Dataset items:
%%

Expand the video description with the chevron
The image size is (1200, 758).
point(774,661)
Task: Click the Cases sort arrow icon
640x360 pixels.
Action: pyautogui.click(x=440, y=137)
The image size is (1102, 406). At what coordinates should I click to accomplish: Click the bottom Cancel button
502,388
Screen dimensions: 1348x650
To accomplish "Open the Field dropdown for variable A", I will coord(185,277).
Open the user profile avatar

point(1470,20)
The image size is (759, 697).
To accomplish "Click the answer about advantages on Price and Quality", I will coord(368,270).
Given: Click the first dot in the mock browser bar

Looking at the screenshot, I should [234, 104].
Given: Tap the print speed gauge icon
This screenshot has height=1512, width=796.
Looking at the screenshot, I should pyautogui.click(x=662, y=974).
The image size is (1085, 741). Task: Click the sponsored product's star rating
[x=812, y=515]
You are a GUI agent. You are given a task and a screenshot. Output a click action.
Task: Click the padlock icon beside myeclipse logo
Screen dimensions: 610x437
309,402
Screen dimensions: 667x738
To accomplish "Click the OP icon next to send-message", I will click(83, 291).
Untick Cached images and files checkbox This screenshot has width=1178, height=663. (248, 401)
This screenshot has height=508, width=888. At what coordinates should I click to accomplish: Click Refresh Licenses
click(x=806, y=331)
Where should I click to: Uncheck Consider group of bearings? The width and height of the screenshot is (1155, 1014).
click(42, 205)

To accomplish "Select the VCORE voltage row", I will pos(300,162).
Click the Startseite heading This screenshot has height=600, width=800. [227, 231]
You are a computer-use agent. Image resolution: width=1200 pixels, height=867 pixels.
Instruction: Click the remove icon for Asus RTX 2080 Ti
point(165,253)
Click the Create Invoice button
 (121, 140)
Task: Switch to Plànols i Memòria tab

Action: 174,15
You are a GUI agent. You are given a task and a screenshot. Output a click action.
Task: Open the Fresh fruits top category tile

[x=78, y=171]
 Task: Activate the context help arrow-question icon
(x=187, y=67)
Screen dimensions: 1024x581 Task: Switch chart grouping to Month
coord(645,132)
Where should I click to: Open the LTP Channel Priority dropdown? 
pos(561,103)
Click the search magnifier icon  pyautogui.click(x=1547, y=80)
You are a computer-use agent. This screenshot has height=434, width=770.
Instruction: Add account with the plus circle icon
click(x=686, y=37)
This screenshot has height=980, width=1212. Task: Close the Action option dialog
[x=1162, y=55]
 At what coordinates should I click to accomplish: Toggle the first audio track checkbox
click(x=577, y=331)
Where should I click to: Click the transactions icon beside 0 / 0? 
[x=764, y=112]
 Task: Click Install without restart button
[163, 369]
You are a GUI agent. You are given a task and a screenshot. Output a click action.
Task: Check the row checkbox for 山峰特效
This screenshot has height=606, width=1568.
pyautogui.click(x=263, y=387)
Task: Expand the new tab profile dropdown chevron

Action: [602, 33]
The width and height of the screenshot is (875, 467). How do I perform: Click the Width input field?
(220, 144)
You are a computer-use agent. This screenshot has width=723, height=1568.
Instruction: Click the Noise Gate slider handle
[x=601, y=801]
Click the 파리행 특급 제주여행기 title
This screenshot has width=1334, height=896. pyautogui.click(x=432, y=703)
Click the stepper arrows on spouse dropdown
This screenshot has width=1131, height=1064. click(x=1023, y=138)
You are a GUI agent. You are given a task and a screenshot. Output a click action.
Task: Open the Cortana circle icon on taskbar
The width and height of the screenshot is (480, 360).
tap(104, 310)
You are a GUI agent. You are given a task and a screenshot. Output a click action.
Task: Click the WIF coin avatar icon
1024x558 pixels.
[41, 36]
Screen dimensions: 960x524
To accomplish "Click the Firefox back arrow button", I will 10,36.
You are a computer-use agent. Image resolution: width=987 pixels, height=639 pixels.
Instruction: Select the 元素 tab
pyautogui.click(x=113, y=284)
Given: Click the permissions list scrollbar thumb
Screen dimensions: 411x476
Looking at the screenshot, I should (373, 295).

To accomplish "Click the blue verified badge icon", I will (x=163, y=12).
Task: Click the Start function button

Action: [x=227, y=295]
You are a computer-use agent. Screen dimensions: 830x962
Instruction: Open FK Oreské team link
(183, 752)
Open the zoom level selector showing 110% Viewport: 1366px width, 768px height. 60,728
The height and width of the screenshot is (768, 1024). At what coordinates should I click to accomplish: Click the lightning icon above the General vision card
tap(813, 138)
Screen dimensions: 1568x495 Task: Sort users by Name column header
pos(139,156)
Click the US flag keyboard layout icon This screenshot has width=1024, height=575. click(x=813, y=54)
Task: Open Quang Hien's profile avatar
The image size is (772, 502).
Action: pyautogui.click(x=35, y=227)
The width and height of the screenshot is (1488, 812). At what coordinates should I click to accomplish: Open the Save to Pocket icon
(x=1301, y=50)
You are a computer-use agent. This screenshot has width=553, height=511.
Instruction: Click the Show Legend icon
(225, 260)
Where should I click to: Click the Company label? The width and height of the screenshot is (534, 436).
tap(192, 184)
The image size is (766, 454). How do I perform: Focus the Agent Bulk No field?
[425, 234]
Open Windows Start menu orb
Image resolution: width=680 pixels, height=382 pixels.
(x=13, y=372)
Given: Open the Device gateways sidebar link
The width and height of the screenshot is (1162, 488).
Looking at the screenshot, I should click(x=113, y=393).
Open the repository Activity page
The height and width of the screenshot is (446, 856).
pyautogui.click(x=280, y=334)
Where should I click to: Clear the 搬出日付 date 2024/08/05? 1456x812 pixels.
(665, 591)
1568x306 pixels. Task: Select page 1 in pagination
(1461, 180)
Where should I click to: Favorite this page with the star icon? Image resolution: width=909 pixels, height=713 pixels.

%%

**Goal of the exercise:** Search the records above for the string "will". Report each line that has it.

**Answer to this problem:**
To accomplish "Open the Field dropdown for variable A", I will coord(185,277).
To accomplish "Click the answer about advantages on Price and Quality", I will coord(368,270).
To accomplish "Click the OP icon next to send-message", I will click(83, 291).
To accomplish "Select the VCORE voltage row", I will pos(300,162).
To accomplish "Click the Firefox back arrow button", I will 10,36.
To accomplish "Click the blue verified badge icon", I will (x=163, y=12).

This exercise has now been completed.